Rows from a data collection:

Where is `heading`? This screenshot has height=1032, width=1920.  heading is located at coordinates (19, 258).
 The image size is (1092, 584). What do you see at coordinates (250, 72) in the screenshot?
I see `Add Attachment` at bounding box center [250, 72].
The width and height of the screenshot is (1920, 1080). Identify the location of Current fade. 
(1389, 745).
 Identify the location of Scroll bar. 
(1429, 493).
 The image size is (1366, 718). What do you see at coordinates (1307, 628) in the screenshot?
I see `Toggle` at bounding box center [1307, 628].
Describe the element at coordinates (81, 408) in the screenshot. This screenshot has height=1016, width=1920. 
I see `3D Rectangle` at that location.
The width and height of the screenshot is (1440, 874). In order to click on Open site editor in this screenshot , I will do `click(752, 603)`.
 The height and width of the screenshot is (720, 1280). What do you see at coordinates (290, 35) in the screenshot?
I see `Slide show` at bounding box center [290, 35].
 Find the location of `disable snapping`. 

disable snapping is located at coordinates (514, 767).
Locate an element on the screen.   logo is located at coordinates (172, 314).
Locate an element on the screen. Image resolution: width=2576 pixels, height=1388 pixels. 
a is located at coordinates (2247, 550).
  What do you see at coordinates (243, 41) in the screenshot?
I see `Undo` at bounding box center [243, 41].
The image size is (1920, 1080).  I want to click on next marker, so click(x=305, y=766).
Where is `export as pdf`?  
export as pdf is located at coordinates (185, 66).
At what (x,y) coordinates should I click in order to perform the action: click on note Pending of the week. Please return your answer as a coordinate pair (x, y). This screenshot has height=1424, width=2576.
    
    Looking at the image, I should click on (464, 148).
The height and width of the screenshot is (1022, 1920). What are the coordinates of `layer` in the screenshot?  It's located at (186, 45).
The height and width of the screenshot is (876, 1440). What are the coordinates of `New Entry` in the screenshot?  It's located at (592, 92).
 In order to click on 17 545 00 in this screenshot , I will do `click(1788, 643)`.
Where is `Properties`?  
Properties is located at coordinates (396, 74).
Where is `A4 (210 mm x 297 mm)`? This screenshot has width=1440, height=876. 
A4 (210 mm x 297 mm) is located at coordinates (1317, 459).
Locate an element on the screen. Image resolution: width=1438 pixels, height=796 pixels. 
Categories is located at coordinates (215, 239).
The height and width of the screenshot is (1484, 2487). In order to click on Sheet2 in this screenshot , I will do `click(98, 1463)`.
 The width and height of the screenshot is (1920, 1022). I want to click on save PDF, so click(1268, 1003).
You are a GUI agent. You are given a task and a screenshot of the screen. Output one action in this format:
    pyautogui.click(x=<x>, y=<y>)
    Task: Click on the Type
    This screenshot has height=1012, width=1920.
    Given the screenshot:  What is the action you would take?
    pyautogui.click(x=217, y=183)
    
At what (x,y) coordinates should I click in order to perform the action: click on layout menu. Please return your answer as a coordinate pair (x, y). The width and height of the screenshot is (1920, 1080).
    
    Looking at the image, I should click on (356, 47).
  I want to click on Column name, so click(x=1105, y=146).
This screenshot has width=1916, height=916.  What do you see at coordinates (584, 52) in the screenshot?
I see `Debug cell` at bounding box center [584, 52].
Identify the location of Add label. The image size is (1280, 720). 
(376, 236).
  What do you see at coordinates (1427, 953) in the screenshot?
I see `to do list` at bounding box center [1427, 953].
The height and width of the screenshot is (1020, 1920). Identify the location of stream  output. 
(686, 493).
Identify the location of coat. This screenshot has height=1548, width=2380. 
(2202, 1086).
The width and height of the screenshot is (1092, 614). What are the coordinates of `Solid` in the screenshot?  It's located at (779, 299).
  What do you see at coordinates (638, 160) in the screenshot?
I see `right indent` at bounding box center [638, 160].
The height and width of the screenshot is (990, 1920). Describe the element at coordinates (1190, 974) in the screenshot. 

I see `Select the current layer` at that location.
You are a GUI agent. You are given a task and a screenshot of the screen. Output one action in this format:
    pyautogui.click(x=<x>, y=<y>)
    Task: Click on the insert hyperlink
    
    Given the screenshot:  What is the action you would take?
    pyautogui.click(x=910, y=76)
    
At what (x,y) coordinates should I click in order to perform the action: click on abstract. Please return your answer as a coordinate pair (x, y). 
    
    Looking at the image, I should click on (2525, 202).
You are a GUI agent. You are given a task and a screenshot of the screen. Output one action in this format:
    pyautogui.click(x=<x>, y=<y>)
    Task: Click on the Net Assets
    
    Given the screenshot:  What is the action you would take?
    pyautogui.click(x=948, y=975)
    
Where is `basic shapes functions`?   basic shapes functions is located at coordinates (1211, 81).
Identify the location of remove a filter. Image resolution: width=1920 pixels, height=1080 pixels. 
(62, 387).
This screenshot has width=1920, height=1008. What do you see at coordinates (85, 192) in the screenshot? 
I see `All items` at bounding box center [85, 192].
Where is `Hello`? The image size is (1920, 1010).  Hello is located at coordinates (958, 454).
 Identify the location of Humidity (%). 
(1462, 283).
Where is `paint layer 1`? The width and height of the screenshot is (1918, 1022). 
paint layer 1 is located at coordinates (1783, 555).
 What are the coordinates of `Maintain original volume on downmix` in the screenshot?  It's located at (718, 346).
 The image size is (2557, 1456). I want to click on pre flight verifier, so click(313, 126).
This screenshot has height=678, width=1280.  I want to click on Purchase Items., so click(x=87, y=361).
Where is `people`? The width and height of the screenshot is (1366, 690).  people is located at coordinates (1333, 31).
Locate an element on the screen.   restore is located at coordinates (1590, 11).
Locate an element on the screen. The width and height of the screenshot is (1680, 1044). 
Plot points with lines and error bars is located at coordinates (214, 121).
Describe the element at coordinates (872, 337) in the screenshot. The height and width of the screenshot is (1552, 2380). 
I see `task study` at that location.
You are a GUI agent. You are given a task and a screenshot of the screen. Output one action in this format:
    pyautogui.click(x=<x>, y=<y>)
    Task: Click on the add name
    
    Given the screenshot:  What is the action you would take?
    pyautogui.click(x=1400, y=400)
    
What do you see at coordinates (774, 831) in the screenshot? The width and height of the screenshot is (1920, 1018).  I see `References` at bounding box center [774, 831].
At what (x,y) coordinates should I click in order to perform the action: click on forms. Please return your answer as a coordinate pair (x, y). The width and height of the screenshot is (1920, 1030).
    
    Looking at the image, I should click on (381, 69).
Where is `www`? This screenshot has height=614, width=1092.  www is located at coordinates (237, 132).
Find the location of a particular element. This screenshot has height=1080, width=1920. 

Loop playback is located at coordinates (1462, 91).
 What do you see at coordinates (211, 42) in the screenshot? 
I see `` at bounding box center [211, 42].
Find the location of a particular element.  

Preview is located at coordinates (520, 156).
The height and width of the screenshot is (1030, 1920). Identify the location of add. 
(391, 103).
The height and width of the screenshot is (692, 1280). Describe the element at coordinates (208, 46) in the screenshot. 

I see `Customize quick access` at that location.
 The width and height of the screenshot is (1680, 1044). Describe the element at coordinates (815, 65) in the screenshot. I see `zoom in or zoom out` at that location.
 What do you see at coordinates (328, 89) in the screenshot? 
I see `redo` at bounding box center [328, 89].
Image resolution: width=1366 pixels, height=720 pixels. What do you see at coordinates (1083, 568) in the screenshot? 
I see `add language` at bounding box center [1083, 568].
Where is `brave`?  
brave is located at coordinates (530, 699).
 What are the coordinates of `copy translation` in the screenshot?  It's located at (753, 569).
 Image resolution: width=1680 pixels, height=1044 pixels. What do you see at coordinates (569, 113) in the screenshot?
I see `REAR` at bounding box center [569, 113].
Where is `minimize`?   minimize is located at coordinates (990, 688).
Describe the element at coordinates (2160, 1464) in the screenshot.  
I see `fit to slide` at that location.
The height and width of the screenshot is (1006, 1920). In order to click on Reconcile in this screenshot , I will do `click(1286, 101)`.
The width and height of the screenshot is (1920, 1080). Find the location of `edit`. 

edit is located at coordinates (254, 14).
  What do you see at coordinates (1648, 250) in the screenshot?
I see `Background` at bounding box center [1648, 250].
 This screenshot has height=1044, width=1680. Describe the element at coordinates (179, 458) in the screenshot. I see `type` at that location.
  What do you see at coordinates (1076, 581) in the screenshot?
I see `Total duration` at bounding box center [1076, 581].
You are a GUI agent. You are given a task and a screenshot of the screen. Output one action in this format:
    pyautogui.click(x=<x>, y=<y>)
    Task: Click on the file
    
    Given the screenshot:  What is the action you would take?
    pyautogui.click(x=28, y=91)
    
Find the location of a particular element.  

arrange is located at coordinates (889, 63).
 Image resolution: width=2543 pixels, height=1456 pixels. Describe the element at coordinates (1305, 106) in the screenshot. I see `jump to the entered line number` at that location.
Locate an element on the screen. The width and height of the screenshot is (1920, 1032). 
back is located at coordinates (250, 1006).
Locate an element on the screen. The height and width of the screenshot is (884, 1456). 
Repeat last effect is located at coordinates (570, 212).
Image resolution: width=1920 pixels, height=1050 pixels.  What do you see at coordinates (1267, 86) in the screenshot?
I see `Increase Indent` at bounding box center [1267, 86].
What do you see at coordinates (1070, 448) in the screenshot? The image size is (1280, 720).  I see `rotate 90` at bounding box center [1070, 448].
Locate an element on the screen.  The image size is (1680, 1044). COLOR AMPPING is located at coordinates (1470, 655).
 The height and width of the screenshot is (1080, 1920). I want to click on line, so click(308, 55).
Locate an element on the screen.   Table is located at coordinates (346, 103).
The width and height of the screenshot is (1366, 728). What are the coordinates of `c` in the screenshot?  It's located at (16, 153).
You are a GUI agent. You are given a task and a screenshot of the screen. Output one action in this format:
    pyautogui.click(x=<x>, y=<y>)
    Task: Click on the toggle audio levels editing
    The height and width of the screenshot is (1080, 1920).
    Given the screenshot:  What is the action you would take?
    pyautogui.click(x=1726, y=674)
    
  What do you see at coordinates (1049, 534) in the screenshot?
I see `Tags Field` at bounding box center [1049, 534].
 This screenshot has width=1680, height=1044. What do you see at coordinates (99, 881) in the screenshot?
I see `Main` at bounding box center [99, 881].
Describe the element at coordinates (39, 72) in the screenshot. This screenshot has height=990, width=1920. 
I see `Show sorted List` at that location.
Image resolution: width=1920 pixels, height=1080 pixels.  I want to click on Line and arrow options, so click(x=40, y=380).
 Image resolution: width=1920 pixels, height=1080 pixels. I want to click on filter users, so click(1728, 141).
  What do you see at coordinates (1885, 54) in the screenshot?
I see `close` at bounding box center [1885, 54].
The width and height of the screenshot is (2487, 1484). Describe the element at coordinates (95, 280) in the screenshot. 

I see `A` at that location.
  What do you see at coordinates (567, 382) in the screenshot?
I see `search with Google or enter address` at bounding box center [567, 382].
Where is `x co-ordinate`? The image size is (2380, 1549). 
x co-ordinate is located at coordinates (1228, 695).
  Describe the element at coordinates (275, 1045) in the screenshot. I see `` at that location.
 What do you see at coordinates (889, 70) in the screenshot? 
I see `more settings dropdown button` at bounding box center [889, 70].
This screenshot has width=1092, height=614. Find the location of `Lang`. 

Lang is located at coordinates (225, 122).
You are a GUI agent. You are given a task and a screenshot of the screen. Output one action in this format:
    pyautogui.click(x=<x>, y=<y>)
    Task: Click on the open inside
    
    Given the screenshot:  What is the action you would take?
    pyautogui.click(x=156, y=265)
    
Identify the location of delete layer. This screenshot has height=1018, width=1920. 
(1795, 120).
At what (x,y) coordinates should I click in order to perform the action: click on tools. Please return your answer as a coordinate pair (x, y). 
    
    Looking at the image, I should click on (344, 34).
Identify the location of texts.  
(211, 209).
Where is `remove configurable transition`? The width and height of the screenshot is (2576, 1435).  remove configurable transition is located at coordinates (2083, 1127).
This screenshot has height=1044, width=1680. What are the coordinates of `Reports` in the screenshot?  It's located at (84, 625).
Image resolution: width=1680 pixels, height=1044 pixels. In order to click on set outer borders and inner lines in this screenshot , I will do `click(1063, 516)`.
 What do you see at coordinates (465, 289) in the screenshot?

--- Task to complete ---
Copy out the rows word for word, starting at the line containing "Identify the location of coat." and ending with the line containing "pyautogui.click(x=948, y=975)", including both of those lines.

--- Response for this exercise ---
Identify the location of coat. This screenshot has height=1548, width=2380. 
(2202, 1086).
The width and height of the screenshot is (1092, 614). What are the coordinates of `Solid` in the screenshot?  It's located at (779, 299).
  What do you see at coordinates (638, 160) in the screenshot?
I see `right indent` at bounding box center [638, 160].
The height and width of the screenshot is (990, 1920). Describe the element at coordinates (1190, 974) in the screenshot. 

I see `Select the current layer` at that location.
You are a GUI agent. You are given a task and a screenshot of the screen. Output one action in this format:
    pyautogui.click(x=<x>, y=<y>)
    Task: Click on the insert hyperlink
    
    Given the screenshot:  What is the action you would take?
    pyautogui.click(x=910, y=76)
    
At what (x,y) coordinates should I click in order to perform the action: click on abstract. Please return your answer as a coordinate pair (x, y). 
    
    Looking at the image, I should click on (2525, 202).
You are a GUI agent. You are given a task and a screenshot of the screen. Output one action in this format:
    pyautogui.click(x=<x>, y=<y>)
    Task: Click on the Net Assets
    
    Given the screenshot:  What is the action you would take?
    pyautogui.click(x=948, y=975)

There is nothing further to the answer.